A recent report by Zion Market Research indicates the POS market was valued at more than $45 billion last year. POS revenue is projected to reach $98.27 billion by 2022, growing 13.5 percent in the next five years. So – while eCommerce and online sales are certainly growing, retailers cannot forget to integrate point-of-sale into their omnichannel strategy or risk losing out on an important revenue and growth opportunity.
Point-of-sale is becoming more prevalent because of the rise of cashless transactions and increase in use of mobile and wireless payments like Square and Apple Pay. Verticals like retail, hospitality, healthcare, warehousing and entertainment are among the top industries driving this trend – according to the report.
So with more and more companies focusing their roadmaps to 2020 on investments in eCommerce and online retail – how can POS transactions be integrated into strategic visions?
Buy Online, Pickup In-Store (BOPIS)
According to Internet Retailer, 56 percent of consumers say that they have used buy online and pickup in-store at a major retailer. Customers like this option because it saves on shipping, and retailers like this option because it gets people in the brick-and-mortar door. But this functionality is expanding to mid-market and smaller retailers as well, thanks to systems that remove the large ROI barrier to implementing Order Management Systems (OMS) with BOPIS capabilities. Initial investment in an OMS system now crosses many business units due to the omnichannel nature of today’s transactions – so finding a system that integrates online with POS systems will provide better growth and return for the future.

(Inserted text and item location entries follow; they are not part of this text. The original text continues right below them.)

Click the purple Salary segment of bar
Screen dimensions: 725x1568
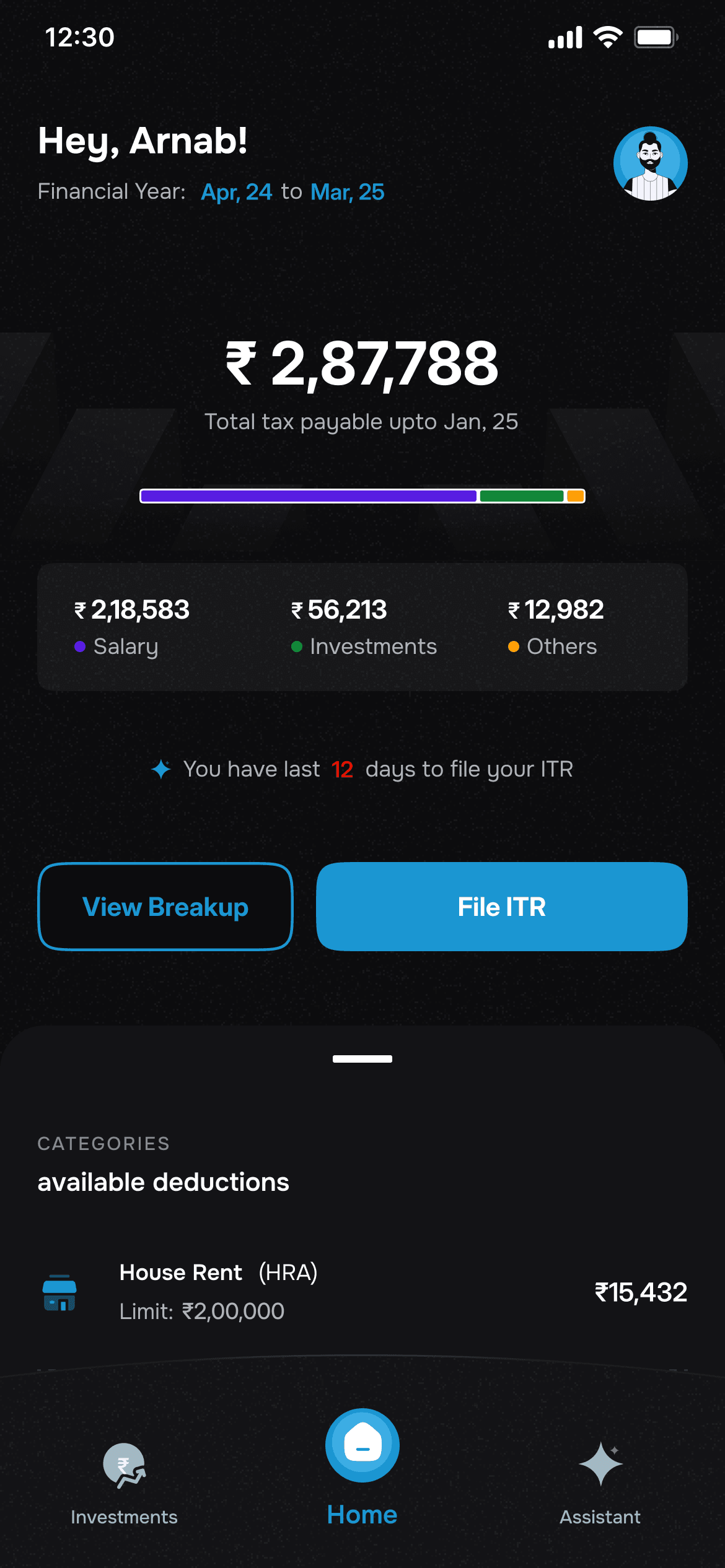(x=309, y=496)
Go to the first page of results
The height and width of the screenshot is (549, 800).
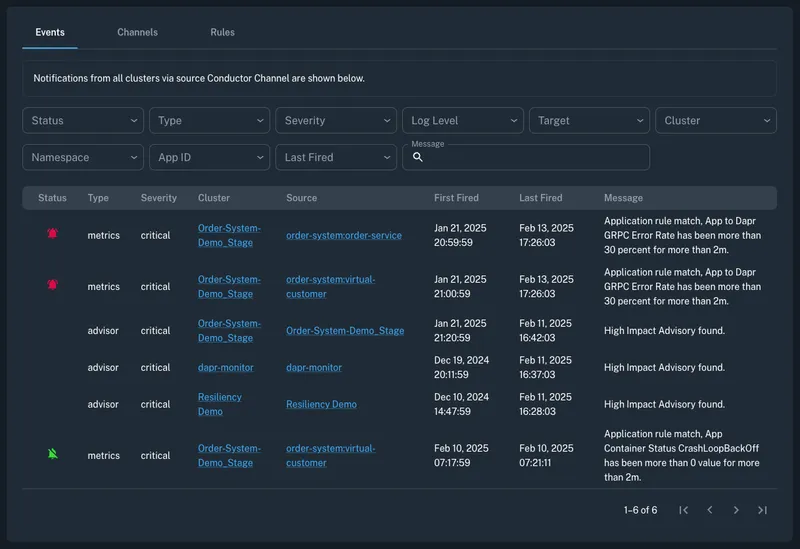pos(684,510)
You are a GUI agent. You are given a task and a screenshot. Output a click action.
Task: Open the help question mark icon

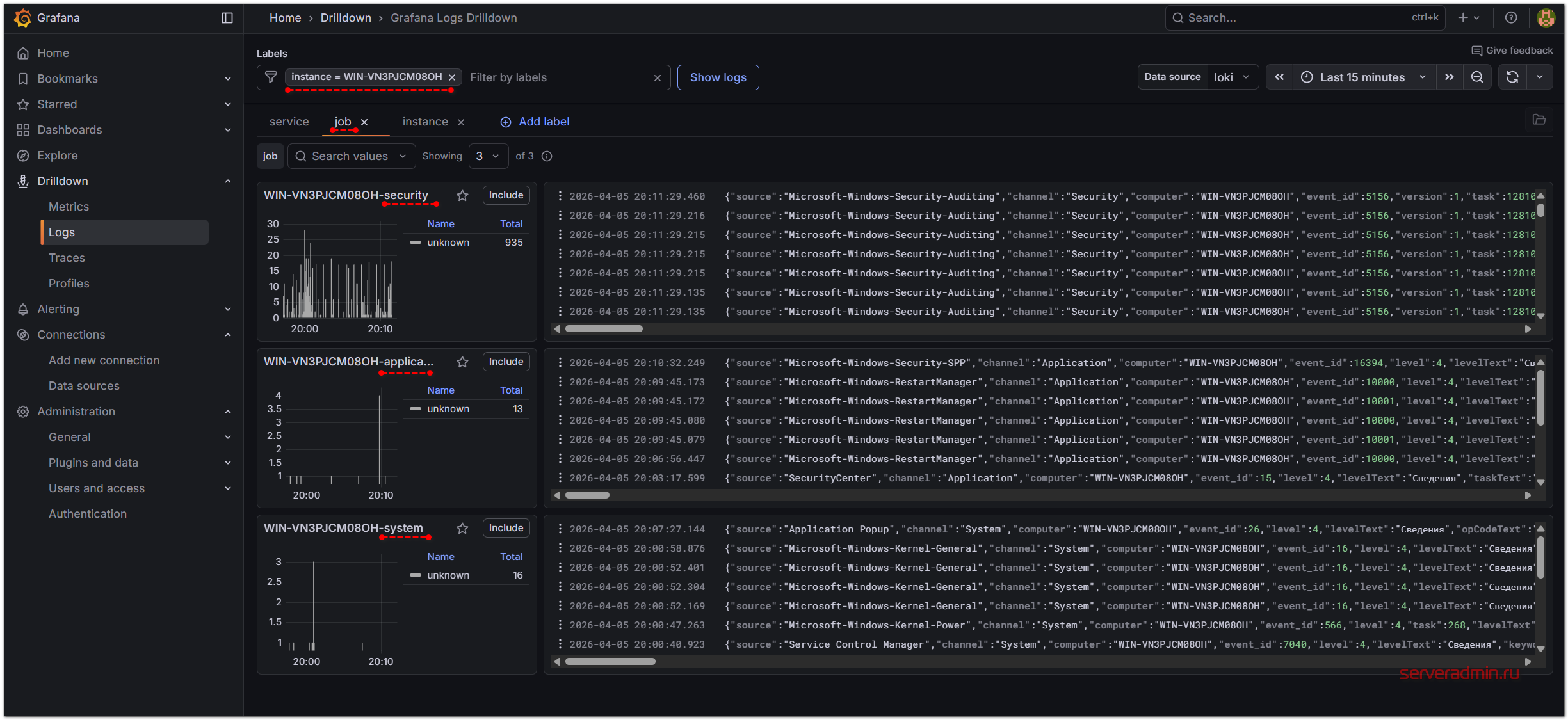[x=1511, y=18]
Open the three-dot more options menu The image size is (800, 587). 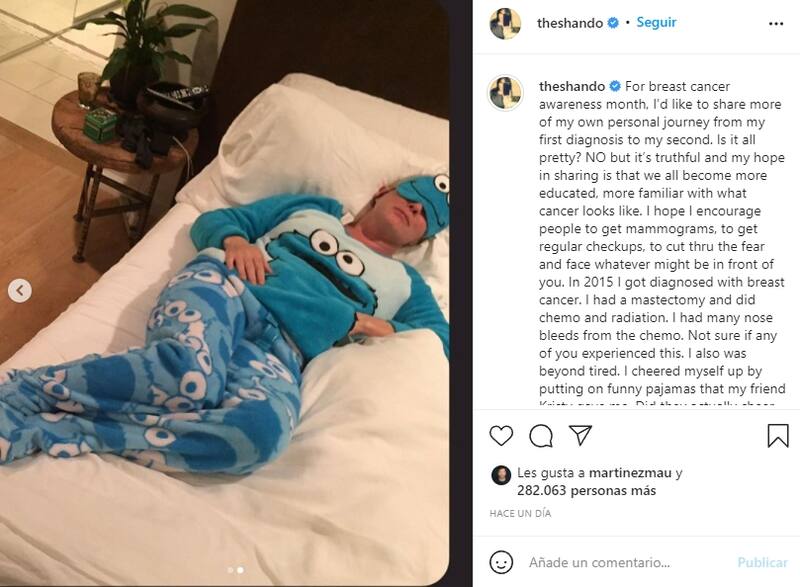pos(776,23)
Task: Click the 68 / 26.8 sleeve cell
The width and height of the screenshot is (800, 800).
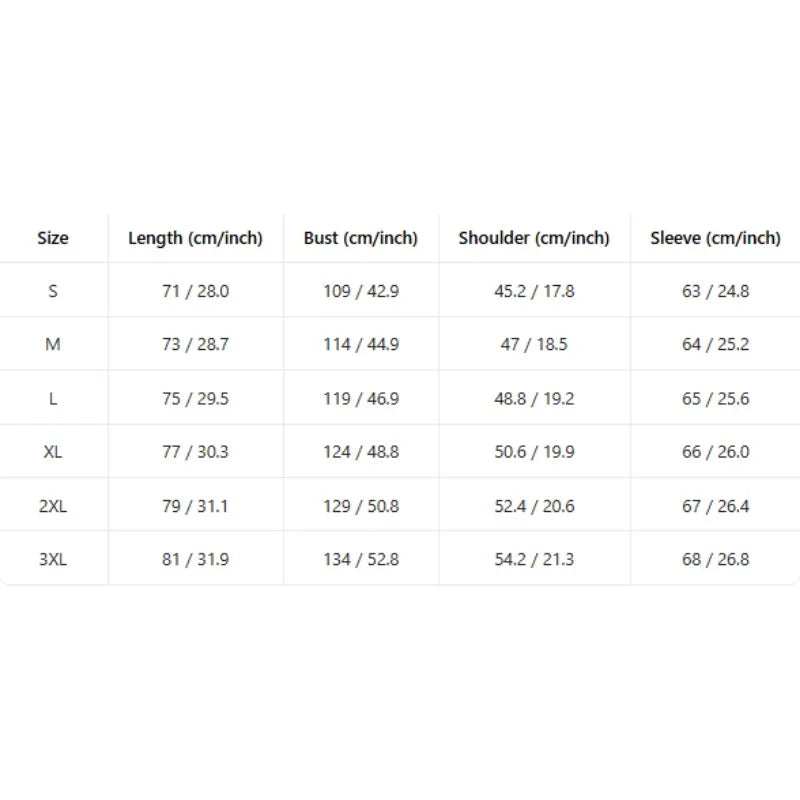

Tying online with in-store is a top priority of major brands. But smaller brands and mid-market companies that have both an online as well as a physical presence can benefit from in-store fulfillment. In-store fulfillment means that a customer can order online, and instead of the entire order needing to be kept in a warehouse – the associates will be notified at the POS to pick-pack and ship the online order to the customer if there is no stock in the warehouse. This allows companies to cut down on warehouse space and man hours needed, as well as cut down on overstock – all while providing online shoppers the same variety they would find with all stores at their fingertips.
The reverse side of in-store fulfillment is the ability to order out-of-stock sizes or options from the store directly from the warehouse to customers that are shopping in a physical location. When a customer leaves the store without finding what they need, it’s very unlikely that they will enter the online store to buy later. Encouraging customers to order from an associate at the POS or from a kiosk can help convert consumers in these situations.